Extrait:
Le chef de l'Etat, Abdoulaye Wade en tournée dans la banlieue lors des inondations de l'année dernière
Le chef de l'Etat, Abdoulaye Wade en tournée dans la banlieue lors des inondations de l'année dernière
Il y a de ces situations qui se passent de commentaires. Pour passer ses vacances, le Président de la République s’est trouvé un coin de paradis, quelque part en Suisse. Ainsi chaque année, en cette même période, il peut se rendre au bord du Lac Léman pour un repos bien mérité, les pieds dans l’eau. Et si l’on en croit la Une du journal Le Quotidien de ce matin (jeudi 27 août 2009), Me Abdoulaye Wade n’a pas son pareil pour prendre un repos bien mérité. Disons le tout net, il sait comment se payer du bon temps. Après la Suisse, le chef de l’Etat a fait cap sur la France, à Biarritz plus exactement, où, avec toute la délégation qui l’accompagne – même en vacances, il est quand même président – il loge au bien nommé hôtel du Palais. Selon Le Quotidien, les vacances du Président ont déjà coûté 750 millions de francs CFA au Trésor Public. Rien n’est trop beau pour le bonheur de notre cher président.

Ainsi donc, au moment où le chef de l’Etat se sent obliger d’aller jusqu’en Europe, pour pouvoir bien se reposer les pieds dans l’eau, ici à Dakar, dans la banlieue, à Pikine et Guédiawaye – pour faire simple parce qu’il y a bien d’autres zones qui sont touchées – c’est l’eau qui va vers les populations, envahit leurs demeures et transforme leur vie en enfer. Et le pire, c’est qu’un tel drame aurait pu être évité, si seulement les autorités avaient pris toute la mesure de l’ampleur de la situation. Parce que cela fait tout de même des années, que les populations de ces quartiers vivent le même calvaire, tous les ans en cette même période.

Données fournies:
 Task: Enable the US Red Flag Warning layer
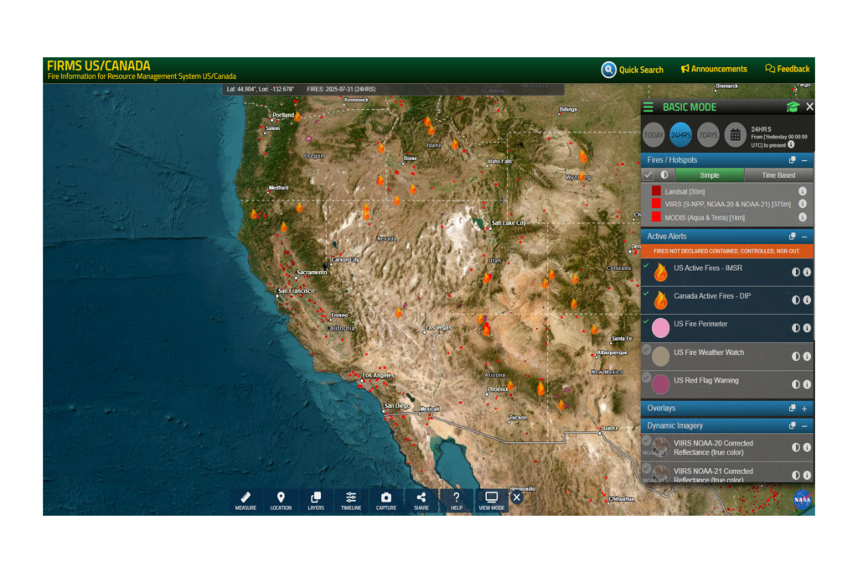(x=647, y=378)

Consigne 1:
Pouvez-vous reproduire fidèlement le passage de l'extrait sur les vacances présidentielles, depuis « Ainsi donc, au » jusqu'à « cette même période. » inclus ?
Consigne 2:
Pouvez-vous écrire la suite de l'extrait consacré aux vacances du président Wade et aux inondations de la banlieue dakaroise ?
Les lignes ci-dessus forment un ensemble distinct de l'extrait.

Réponse 1:
Ainsi donc, au moment où le chef de l’Etat se sent obliger d’aller jusqu’en Europe, pour pouvoir bien se reposer les pieds dans l’eau, ici à Dakar, dans la banlieue, à Pikine et Guédiawaye – pour faire simple parce qu’il y a bien d’autres zones qui sont touchées – c’est l’eau qui va vers les populations, envahit leurs demeures et transforme leur vie en enfer. Et le pire, c’est qu’un tel drame aurait pu être évité, si seulement les autorités avaient pris toute la mesure de l’ampleur de la situation. Parce que cela fait tout de même des années, que les populations de ces quartiers vivent le même calvaire, tous les ans en cette même période.

Réponse 2:
Cette année encore, il a fallu plusieurs reportages dans les médias sur le drame que sont en train de vivre les habitants des zones sinistrées pour que le gouvernement daigne réagir, en déclenchant le plan Orsec avec un budget de 2 milliards de francs CFA. Et selon le Premier ministre qui a annoncé la bonne ( ?) nouvelle, tous les moyens seront déployés pour évacuer l’eau des zones inondées. Le Président de la République aurait donné des instructions très fermes. En effet, selon Souleymane Ndéné Ndiaye, de là où il est, c'est-à-dire en vacances entre la Suisse et la France, son patron «suit de très près la situation». Décidément il n’y a que les politiciens pour sortir des énormités comme celle là. Mais enfin, ce n’est pas mal de suivre la situation de très près, même quand on est à des milliers de kilomètres, mais c’est encore mieux quand on est tout près.

Un autre président aurait interrompu ses vacances pour se porter au chevet de sa population en apportant de solutions concrètes. Et non seulement, comme l’envisage le Premier ministre, sillonner la banlieue, pour apporter à ses habitants le soutien et la compassion du gouvernement. Gageons que ce n’est pas vraiment ce dont ont besoin les populations des quartiers sinistrés. Elles veulent juste sortir de l’eau et ne plus avoir à revivre ces inondations. C’est à cela que doivent s’atteler les autorités, qui devraient d’ailleurs revoir leur copie sur les initiatives prises jusque-là face aux inondations. L’évidence, c’est que tout fut un échec patent. Les programmes annoncés, en grande pompe pour mettre fin aux inondations n’ont encore rien changé à la situation dans la banlieue.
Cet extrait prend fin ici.